In children under six months of age, the technique most often employed is a Pavlik harness, a device fitted to the baby that holds his/her hips in position, properly positioning the hip joint so that it will form normally. It’s essential that babies fitted with a Pavlik harness be checked regularly to ensure proper fit of the device – not too tight, not too loose – so that the hips are held in proper position.

Pavlik harness

Illustration depicting the Pavlik harness.

In babies older than six months, a Pavlik harness may not be appropriate, in which case other measures may be undertaken. The baby may need a procedure known as a “closed reduction,” during which the hip is positioned manually while the child is under general anesthesia. This is occasionally preceded by a period of traction, in which gentle pulling on the leg by adhesive tapes applied to the skin is used to stretch contracted soft tissues around the hip joint for 7-14 days prior to the closed reduction. If the procedure is successful, the baby will then be fitted with a body cast for the next three to four months, with periodic changes to accommodate the child’s growth and maintain the cast integrity. Once the hip is judged to have achieved a normal position, the cast is removed and a brace fitted in its place. The child will also very likely need to follow a regimen of exercises to ensure proper motion in the hip.

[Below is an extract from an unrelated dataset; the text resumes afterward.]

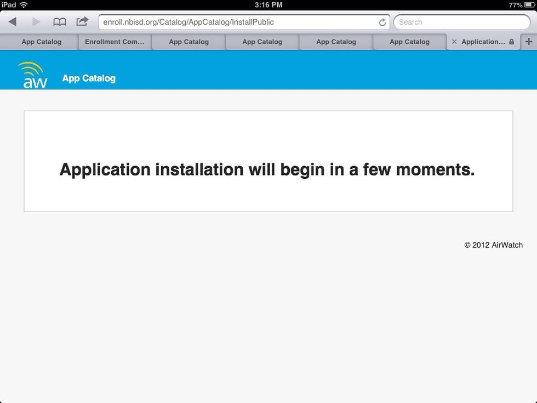The width and height of the screenshot is (537, 403).
Task: Reload the page with the refresh icon
Action: point(382,22)
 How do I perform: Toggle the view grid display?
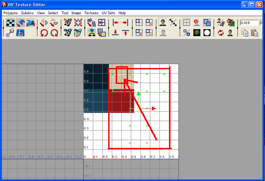click(x=187, y=23)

Whatever the approach, the younger the patient when treatment is initiated, the more likely the result will be successful. For infants diagnosed with DDH and fitted with a Pavlik harness in the first six weeks of life, treatment is successful in more than 90% of cases. With later diagnosis, treatment is more complicated, though good results are still achieved in the majority of cases.

After the age of a year to 18 months, treatment can be complex, with multiple procedures, and outcomes aren’t as consistently successful. If residual dysplasia persists, the child may not demonstrate any significant problems in childhood, but is at risk to develop early hip arthritis as a young adult, possibly requiring surgery later in life to cut and realign the bones (a hip osteotomy) or a total hip replacement.